**Task item**
When a line in the records contains the string "agent", copy that line.

**Data for analysis**

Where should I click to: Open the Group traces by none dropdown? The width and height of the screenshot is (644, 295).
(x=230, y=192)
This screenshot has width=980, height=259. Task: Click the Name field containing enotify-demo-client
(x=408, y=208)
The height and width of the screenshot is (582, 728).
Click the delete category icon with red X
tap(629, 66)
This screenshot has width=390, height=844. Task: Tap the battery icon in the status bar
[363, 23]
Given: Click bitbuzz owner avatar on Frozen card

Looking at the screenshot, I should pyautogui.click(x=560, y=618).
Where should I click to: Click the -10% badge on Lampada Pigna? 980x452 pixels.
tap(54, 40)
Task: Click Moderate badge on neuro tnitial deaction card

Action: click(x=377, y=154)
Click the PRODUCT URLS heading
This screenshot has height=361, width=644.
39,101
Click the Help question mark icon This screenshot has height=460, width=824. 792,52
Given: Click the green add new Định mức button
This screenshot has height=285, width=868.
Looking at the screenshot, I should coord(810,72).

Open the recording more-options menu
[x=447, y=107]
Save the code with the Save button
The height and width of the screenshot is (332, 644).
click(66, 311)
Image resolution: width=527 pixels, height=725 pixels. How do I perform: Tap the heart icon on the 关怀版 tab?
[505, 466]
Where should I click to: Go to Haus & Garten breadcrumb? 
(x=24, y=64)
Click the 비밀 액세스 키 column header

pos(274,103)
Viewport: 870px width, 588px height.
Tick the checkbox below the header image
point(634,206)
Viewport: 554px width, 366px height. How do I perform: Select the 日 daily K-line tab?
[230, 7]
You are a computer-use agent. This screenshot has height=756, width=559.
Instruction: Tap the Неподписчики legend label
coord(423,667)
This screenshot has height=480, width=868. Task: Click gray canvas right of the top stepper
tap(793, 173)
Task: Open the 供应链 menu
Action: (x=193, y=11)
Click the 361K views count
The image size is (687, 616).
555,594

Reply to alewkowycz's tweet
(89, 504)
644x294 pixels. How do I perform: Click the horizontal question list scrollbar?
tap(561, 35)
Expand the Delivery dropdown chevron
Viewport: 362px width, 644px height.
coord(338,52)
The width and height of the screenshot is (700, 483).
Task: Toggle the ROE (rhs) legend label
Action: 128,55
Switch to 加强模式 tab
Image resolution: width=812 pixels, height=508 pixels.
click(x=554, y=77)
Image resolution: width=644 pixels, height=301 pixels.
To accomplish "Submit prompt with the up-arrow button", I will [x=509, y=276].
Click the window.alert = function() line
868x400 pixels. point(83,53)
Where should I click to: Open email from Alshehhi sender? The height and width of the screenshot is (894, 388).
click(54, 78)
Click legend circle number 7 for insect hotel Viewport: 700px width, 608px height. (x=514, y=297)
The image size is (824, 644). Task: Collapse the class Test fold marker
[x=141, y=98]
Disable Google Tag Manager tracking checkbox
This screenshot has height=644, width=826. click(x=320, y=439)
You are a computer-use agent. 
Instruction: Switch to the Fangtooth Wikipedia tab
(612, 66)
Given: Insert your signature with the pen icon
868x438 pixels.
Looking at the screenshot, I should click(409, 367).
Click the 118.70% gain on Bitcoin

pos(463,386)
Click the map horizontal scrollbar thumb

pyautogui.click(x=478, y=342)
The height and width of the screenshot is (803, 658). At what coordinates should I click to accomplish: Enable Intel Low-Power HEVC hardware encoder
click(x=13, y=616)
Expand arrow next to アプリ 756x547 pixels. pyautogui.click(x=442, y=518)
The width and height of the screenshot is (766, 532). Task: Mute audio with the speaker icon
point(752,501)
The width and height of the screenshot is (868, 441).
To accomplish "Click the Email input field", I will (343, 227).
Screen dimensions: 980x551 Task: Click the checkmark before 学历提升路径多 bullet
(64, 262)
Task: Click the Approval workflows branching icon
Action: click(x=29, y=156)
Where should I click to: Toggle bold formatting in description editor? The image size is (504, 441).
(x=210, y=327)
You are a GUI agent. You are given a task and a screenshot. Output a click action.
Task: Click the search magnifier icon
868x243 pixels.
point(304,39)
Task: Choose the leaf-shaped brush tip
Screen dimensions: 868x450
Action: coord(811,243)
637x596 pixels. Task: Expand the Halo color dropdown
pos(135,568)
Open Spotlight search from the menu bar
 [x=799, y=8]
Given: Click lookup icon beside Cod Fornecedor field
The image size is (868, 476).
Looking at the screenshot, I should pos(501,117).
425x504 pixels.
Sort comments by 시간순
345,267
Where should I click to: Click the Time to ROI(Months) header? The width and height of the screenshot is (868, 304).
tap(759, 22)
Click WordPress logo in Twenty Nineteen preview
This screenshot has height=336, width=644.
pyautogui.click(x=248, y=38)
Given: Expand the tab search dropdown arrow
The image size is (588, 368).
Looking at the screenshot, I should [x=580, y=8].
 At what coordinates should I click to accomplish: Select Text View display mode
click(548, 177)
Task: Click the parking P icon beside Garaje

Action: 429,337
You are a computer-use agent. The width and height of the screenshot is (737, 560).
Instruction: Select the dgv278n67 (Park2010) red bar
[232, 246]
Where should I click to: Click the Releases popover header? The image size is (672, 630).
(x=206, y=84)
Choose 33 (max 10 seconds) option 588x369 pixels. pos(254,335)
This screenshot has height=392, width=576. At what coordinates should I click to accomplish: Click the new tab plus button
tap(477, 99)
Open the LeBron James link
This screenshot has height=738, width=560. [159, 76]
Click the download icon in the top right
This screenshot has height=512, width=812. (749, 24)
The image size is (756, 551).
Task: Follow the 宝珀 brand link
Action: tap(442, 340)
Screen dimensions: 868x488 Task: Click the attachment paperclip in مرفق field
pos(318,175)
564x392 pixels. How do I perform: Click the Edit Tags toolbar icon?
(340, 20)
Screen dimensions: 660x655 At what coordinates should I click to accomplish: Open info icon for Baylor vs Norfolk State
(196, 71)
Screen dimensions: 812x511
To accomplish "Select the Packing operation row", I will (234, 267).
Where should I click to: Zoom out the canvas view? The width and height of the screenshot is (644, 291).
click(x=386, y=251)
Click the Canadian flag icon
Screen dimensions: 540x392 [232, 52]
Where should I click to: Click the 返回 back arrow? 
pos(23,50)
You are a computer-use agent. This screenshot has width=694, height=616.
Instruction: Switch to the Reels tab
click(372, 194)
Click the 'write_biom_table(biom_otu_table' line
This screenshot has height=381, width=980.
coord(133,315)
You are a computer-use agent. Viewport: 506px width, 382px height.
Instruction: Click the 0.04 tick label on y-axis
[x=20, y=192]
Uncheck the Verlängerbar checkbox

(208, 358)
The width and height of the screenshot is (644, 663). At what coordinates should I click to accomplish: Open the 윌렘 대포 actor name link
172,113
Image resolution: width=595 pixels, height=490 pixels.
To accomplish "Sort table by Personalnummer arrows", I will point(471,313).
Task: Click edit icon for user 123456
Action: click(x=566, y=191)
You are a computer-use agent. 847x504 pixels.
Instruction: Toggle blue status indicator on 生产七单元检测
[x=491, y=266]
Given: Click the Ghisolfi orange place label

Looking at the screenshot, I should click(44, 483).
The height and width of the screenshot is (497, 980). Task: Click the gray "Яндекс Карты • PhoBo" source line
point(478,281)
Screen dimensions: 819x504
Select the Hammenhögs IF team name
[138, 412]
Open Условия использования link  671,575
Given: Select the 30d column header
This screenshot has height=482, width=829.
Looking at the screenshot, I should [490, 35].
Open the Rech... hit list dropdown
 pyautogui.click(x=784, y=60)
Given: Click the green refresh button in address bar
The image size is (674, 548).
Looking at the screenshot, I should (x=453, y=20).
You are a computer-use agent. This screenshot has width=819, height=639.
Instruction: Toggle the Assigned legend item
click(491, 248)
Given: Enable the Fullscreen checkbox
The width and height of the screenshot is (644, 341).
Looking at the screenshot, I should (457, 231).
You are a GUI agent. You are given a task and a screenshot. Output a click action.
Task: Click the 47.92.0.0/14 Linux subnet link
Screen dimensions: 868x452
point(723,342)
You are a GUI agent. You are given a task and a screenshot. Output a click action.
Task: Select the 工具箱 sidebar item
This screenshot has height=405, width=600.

**Exercise response**
You are a computer-use agent. This screenshot has height=756, width=559.
You are a computer-use agent. 
You are a GUI agent. You are given a task and a screenshot. Output a click action.
You are a computer-use agent. The width and height of the screenshot is (737, 560).
You are a computer-use agent. This screenshot has width=694, height=616.
You are a computer-use agent. Viewport: 506px width, 382px height.
You are a computer-use agent. 847x504 pixels.
You are a computer-use agent. This screenshot has width=819, height=639.
You are a GUI agent. You are given a task and a screenshot. Output a click action.
You are a GUI agent. You are given a task and a screenshot. Output a click action.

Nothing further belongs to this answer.